Glorvigen likes the "history factor" associated with TFT screens, too: Information displayed as "current" 5, 10, or 15 seconds ago remains on the screen for a time. He reports that while ice fishing on Lake Winnibigoshish on a 30-foot break, he hooked a walleye, brought it up, removed the lure, and then happened to look at his TFT screen. It showed another fish at 18 feet just a few seconds earlier. It had moved in and then out again while he was unhooking the first fish. Scott immediately put his lure back into the water and caught the second fish. With a flasher, he says, he never would have known the second fish was there, since a flasher can't display history.

According to Glorvigen, color adjustment is especially important, as it helps to determine signal strength. In the Lowrance scheme, this adjustment is referred to as Colorline. Sensitivity and Colorline can be adjusted independently. Glorvigen first chooses the appropriate sensitivity level, then sets up his color system so that the lure color on the screen is black or blue. This feature provides more flexibility for both sensitivity and color selection, which means that, in almost every situation, the fish is a different color than the lure.

If a fish is at the edge of the cone and moves to the center, the color changes to a brighter color. A stationary fish in the cone looks like a horizontal line. If the line begins to move up, it could mean it's swimming more towards the center of the cone. (A sonar unit tells you how far a target -- in this case, a fish -- is from the transducer, which is rarely the same as depth.) Of course, it could also mean that the fish is actually rising in the water column. When it's holding tight to the bottom, the fish may appear as a line on the bottom; and if the fish is on or near the bottom, the line may also appear slightly below the edge of the bottom display.

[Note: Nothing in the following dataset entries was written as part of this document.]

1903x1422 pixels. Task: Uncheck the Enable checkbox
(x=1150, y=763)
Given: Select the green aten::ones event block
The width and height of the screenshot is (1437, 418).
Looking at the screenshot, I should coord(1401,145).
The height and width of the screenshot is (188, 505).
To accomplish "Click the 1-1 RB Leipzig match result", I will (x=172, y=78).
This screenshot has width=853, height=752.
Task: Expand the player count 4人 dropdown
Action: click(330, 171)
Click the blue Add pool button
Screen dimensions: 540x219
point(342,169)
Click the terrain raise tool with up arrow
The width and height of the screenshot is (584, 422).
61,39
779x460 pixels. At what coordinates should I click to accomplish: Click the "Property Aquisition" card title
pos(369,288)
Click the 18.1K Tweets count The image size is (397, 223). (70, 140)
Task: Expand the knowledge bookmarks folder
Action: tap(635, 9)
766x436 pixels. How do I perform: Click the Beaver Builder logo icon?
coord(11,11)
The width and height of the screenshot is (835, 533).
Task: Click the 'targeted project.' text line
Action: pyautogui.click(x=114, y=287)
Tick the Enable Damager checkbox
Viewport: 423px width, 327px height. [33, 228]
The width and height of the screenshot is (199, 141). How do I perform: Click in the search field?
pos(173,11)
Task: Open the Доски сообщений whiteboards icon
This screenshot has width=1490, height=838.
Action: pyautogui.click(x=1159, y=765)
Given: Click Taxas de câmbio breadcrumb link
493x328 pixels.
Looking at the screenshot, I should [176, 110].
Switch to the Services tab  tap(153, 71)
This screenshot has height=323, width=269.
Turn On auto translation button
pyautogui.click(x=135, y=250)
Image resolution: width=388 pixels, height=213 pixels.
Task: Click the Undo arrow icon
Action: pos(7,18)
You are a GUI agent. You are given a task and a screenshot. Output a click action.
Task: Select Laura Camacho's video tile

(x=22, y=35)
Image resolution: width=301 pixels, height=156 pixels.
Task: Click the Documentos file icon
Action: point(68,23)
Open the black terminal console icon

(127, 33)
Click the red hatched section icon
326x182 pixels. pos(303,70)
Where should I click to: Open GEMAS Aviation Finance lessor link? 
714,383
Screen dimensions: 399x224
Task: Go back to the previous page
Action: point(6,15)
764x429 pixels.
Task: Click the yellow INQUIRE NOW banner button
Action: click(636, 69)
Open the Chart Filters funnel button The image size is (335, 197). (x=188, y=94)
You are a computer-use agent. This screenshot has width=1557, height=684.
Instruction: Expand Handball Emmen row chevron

Yes, there's a learning curve involved here. With TFTs, it's in reading and interpreting what the unit is showing you. Most of us learned to use flashers, moved from typewriters to computers, and from slide rules to graphing calculators . . . all of which makes life more fun.

Ice anglers may already have a TFT unit on the boat, just waiting to be tried this winter. Or, maybe they're thinking about buying one before the ice sets in. Just another exciting new way to enjoy fishing this winter.